Tuesday, February 21, 2017

Killing Your Babies With the Bathwater

For writers, the phrase "kill your babies" is something we are used to hearing over and over.


No, not because we're part of some freaky, Manson-like cult.  This piece of advice is to remind us that sometimes an idea, a character, a sub-plot, can be holding back the work as a whole but we are too fond of it to (as Elsa would urge us) let it go.

A lot of the time you have to "kill your babies".  Throw out the trash that's hurting your fiction, regardless of how much you might have grown attached to it.

And yet, a part of me resists that advice with all of my strength.  Is it just my petty attachment to my (obviously wonderful) ideas getting in my way?  Or is there something wrong with the famous advice?

Probably the former, I'll admit, but allow me to explore this idea somewhat on the page here.  You see, if a writer is unduly attached to a particular aspect of his or her writing, perhaps that "baby" is not holding the story back but is the one part giving it life.

Look, I understand the aphorism.  And I'm sure most of the time it's right.  But sometimes - just sometimes - we might find ourselves throwing out that baby with the bathwater.  What was intended to save the story, by cutting out the parts fighting against it, instead gets rid of the very heart that beat at the center.

A (possibly poor) example, if you will.  Many years ago I was (for the sake of writing practice) attempting to condense five books of David Eddings' "The Belgariad" into one screenplay of 120 pages.

Madness, sure, but it was an exercise.  As I pared it down, and down, and down, it resembled the source material less and less.  Fine then, I said, let's change it to an original work instead, if I'm altering it to that extent anyway.

So I turned this into that, nipping and tucking and snipping until I had a story that resembled "The Belgariad" no more than, say, "The Lord of the Rings".

And yet.  And yet...  One scene remained.  The part where Garion and Ce'Nedra bathe together in the stream.  I couldn't get rid of it, I loved it too much.  But with that piece intact, it was very clearly a "rip-off" of "the Belgariad".  No matter the name changes, the source material shone through.

So the scene had to go.  But I couldn't.  That one scene (small as it is) in one of the 5 books was everything to me.  The lynchpin, the centerpiece, the pivot on which the entire story turned.  To remove that was to pluck the heart from its chest Temple of Doom style, and I could not do it.

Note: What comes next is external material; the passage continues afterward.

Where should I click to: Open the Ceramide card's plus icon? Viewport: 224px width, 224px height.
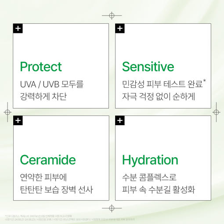click(18, 120)
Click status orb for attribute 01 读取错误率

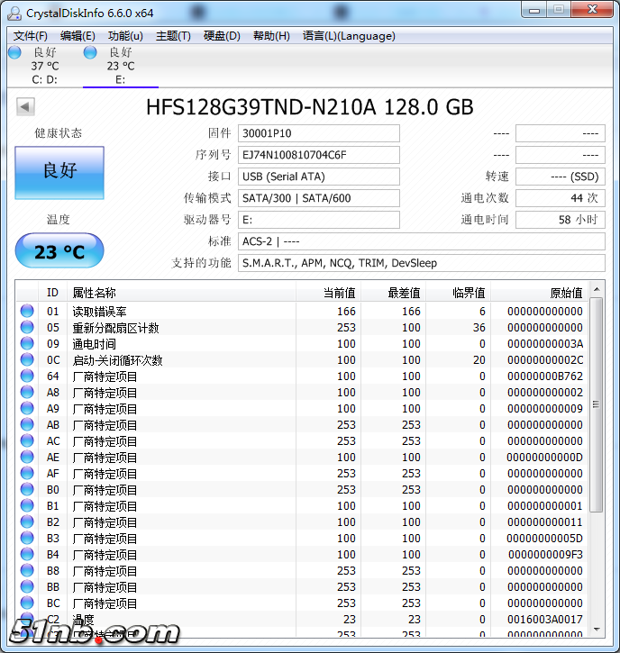click(x=27, y=312)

Thus I abandoned the screenplay entirely.  Leaving in the bathing scene would make it too reliant on the source material, taking it out killed the entire story stone dead.

For me, in that instance, the baby that needed killing was the story.  It couldn't be done.

I faced a similar issue with "Straw Soldiers" - my first novel.  A mistake (I'll admit it) early on hampered the experience of the book.  And yet getting rid of it would destroy the presentation and development of the main character in the book.

So vital was this element (an element which held back the book quite obviously) that I strongly considered changing the entire premise of the six-book series to accommodate it, to make it no longer a flaw.

When I realized just what I was proposing, I decided this was a baby that could not be killed.  Yes, keeping it in hampered the impact of the novel - I know it did - but taking it out would be worse.  So much worse.

Is killing your babies a good piece of advice?  I'm sure it is.  Just, when you're working on that, make sure that what you're excising is not the heart and soul of your book, your screenplay, your poem.  Maybe sometimes, it's the bathwater that needs changing instead.